One of my Art College Mentors used to bring her wonderful pumpkin bread mini loaves to the Westmont Art Center in the Fall and it would be such a lovely breakfast- I have carried on the tradition of making this bread every 1st of October (along with my old college roommate Julia). This recipe creates an army supply that usually lasts most of the month with plenty to spare. perfect paired with hot chai tea on a crisp Autumn morning.
Priscilla Fossek's Pumpkin Bread
6 cups cooked pumpkin, mashed
9 cups sugar (evaporated cane juice is healthier... we think)
3 cups oil
9 teaspoons cinnamon
5 teaspoons nutmeg
2 cups water
11 cups flour
6 teaspoons baking soda
4.5 teaspoons salt
here is where I personally alter the original recipe... the original calls for
3 cups chopped nuts
but I prefer
2 cups dried cherries
1 cups chopped up dark Dove chocolates
Combine dry ingredients and set aside.
In a large bowl mix sugar, oil, eggs, water, and pumpkin. Gradually add dry ingredients to this mixture.
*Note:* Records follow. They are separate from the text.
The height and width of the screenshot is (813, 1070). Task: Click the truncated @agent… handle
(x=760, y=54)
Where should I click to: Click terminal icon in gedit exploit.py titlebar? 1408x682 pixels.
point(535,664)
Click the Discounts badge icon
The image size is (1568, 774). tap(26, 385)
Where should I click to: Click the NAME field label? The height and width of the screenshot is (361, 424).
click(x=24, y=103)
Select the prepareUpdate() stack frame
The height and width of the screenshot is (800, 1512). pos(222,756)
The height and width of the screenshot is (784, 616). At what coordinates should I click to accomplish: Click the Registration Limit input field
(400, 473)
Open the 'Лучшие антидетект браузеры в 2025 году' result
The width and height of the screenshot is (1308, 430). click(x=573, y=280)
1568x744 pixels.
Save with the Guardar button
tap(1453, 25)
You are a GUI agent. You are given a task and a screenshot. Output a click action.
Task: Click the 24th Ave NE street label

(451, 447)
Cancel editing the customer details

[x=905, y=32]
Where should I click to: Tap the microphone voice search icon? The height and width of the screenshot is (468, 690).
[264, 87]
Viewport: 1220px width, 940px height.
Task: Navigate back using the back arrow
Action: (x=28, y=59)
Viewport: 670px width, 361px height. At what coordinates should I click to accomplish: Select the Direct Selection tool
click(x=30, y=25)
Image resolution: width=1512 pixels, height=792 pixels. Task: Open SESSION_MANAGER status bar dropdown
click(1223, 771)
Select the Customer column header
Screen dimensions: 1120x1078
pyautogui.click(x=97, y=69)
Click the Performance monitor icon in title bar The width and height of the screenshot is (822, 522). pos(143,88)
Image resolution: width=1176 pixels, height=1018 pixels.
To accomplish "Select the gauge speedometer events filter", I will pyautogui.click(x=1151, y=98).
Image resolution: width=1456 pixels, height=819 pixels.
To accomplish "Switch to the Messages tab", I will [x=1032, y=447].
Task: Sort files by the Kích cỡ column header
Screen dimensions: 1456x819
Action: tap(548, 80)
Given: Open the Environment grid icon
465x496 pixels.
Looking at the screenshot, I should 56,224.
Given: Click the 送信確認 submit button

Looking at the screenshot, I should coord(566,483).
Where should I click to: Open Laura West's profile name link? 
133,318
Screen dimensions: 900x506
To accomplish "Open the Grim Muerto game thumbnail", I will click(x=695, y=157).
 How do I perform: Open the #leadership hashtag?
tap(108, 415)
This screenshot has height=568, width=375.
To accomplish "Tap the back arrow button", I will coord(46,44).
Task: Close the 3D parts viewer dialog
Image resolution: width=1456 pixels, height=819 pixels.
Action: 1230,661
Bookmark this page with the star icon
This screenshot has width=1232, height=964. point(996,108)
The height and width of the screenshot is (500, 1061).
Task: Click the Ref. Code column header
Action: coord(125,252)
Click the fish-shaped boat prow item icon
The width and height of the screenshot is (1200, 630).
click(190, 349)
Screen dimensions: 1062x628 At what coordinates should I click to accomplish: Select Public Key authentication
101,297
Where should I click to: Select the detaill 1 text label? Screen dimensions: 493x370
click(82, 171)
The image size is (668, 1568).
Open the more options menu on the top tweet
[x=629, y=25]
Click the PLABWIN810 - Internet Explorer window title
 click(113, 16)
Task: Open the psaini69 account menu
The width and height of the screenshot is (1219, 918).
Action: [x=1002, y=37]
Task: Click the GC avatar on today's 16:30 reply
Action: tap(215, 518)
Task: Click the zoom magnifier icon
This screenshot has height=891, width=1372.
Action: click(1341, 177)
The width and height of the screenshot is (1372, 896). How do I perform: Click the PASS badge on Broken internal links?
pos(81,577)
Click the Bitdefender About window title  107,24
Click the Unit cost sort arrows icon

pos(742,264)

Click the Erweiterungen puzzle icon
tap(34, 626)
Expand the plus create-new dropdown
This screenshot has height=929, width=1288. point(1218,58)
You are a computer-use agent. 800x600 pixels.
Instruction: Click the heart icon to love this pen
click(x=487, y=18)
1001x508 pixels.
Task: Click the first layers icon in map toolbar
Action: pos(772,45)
Add nuts and 1 cup of raisins (notice she didn't list those raisins in the ingredients... afterthougt?)
Or ignore Priscilla & make it a Star special by adding CHERRIES & CHOCOLATE!
Bake in an assortment of cake and bread pans at 350 degrees until toothepick comes out clean.
The times will vary depending on the size of the pan.
Yeah & if that doesn't drive you nuts, I have personally averaged For mini bread loaves to be around 25-30 minutes. Mini muffins are more like 15-18 minutes.